Bärbel war nicht mit allem einverstanden, was Walburga Gerlich in ihrem langen Lästerleben schon gesagt hatte, aber in einem gab sie ihr recht: Die Männer waren wirklich durch und durch schlecht und alle miteinander nichts wert!
Deshalb war Bärbel mit den Männern auch fertig. Sie wollte keinen mehr sehen, und sie hoffte, hoch droben auf der Schafalm von ihnen in Ruhe gelassen zu werden.
Jetzt war sie nach der Pronsteiner-Julie also die neue Sennerin. Sie hatte die Brücken hinter sich abgebrochen und sich auf den Berg zurückgezogen.
Freundschaft, Liebe, Treue - alles leere Worte, dachte sie. Hohle Phrasen. Männer sind nur dazu da, um Frauen unglücklich zu machen, deshalb wird kein Mann mehr in meinem Leben eine Rolle spielen.
Bärbel rückte in der Sennhütte ein paar Möbel an einen anderen Platz, um ihrer neuen Unterkunft ihren persönlichen Stempel aufzudrücken.
Sie weinte in den ersten Tagen auf der Alm noch sehr viel und verschaffte sich mit Julies Stock Respekt bei Moritz, damit es ihm nicht noch einmal in den Sinn kam, sie mit gesenkten Hörnern über die Schafalm zu jagen. Damit ihr die Einsamkeit, an die sie sich erst gewöhnen musste, nicht allzu sehr zusetzte, arbeitete sie von früh bis spät, kümmerte sich um die Tiere und besserte an der alten Hütte schadhafte Stellen aus, wobei sie sich gar nicht so ungeschickt anstellte.
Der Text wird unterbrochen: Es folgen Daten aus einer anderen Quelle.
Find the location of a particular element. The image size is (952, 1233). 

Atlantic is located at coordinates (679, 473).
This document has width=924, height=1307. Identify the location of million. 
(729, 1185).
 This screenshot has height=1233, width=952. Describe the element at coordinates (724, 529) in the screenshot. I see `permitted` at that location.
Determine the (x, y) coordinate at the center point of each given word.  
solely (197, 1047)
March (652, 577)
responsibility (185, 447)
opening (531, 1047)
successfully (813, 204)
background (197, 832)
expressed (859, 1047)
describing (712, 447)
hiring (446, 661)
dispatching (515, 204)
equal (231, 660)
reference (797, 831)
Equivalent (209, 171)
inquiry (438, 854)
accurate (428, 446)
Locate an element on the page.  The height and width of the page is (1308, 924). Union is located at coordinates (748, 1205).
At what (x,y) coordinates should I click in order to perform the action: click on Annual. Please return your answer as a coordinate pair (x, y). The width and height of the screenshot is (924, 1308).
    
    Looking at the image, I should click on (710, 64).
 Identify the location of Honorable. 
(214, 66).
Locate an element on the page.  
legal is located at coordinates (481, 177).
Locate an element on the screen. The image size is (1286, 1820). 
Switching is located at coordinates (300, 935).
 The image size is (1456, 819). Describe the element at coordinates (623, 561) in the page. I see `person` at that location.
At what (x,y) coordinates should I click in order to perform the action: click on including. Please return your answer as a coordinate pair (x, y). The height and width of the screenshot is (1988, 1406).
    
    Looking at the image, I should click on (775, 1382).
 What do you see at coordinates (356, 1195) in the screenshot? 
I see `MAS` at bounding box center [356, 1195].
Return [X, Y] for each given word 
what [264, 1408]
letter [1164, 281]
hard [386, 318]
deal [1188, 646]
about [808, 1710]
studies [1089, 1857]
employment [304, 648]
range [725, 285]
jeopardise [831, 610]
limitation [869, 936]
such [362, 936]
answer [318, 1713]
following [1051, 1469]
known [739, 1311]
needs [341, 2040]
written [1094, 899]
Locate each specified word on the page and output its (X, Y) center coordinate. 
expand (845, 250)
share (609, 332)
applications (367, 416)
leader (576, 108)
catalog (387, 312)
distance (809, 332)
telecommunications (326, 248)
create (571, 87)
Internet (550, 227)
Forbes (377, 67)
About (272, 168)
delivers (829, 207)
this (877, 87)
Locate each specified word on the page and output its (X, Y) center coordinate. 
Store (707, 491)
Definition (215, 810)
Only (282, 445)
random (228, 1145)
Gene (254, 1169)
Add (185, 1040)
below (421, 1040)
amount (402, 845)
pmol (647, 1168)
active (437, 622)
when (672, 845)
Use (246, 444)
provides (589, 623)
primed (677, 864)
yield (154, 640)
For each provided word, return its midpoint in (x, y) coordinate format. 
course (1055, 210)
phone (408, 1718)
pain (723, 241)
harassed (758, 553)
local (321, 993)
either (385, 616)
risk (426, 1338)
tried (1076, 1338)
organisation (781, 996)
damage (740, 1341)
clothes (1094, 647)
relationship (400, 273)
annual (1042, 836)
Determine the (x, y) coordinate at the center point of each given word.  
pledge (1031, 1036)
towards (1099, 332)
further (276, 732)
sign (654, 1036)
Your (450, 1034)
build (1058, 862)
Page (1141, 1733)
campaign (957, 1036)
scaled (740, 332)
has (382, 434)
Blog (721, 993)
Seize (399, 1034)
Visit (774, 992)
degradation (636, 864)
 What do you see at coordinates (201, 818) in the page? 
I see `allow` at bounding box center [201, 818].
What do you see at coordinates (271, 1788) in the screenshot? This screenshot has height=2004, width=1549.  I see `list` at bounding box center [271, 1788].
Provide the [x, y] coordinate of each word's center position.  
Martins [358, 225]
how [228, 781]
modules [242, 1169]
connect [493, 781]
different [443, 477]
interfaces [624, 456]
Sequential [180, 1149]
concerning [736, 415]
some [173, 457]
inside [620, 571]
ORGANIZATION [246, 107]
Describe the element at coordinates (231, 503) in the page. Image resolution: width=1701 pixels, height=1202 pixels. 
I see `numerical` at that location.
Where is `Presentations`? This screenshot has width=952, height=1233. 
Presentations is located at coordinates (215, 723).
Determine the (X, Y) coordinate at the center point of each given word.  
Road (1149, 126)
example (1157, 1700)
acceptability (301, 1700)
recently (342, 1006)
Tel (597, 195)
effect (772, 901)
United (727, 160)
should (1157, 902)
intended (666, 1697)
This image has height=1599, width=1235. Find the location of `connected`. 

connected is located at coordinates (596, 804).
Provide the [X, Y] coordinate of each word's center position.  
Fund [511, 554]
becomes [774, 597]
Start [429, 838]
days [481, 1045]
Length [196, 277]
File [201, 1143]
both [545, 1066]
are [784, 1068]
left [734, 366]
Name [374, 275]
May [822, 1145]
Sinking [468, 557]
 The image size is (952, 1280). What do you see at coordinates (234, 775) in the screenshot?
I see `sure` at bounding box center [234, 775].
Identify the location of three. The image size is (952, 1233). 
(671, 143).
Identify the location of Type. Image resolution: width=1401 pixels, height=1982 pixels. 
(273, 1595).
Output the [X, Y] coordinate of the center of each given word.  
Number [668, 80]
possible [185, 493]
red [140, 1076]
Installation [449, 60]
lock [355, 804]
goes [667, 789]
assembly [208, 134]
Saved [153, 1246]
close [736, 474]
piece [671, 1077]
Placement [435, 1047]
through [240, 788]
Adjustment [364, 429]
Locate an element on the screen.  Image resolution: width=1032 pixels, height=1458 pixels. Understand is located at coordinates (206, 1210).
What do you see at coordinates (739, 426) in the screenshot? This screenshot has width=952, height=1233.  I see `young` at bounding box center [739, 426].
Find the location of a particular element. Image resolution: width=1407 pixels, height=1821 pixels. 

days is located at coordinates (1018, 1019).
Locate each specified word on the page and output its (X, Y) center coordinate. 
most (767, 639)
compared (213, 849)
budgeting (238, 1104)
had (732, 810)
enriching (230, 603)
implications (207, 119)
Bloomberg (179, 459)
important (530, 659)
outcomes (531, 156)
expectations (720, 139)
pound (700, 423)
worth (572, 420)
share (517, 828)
Nach drei Tagen kam Hubert auf die Schafalm. Sie weigerte sich zunächst überhaupt, mit ihm zu reden, sprach dann aber wenigstens durch die Tür mit ihm und machte ihm klar, dass er sich den beschwerlichen Aufstieg hätte sparen können, weil sie ihm niemals vergeben würde, was er ihr angetan habe - und weil sie von Männern ganz allgemein die Nase voll habe. Er flehte und bettelte. Er weinte sogar und beteuerte ihr, dass er mit Constanze nicht das geringste empfunden habe. Für ihn sei es so gewesen, als wäre es gar nicht passiert.
Ihr war das egal. Ihr Herz blieb hart wie die Felsen der Klosterwand. Sie ließ ihn nicht ein und verzieh ihm nicht. Irgendwann machte er sich an den Abstieg. Sie stand am Fenster, schaute ihm nach und hasste ihn, weil er ihr wunderbares Glück so leichtfertig zerstört hatte.
Bärbel setzte sich, legte die Hände in den Schoß, schloss die Augen und flüsterte: "Jetzt musst du lernen, ohne Hubert zu leben. Ohne Hubert und ohne Liebe."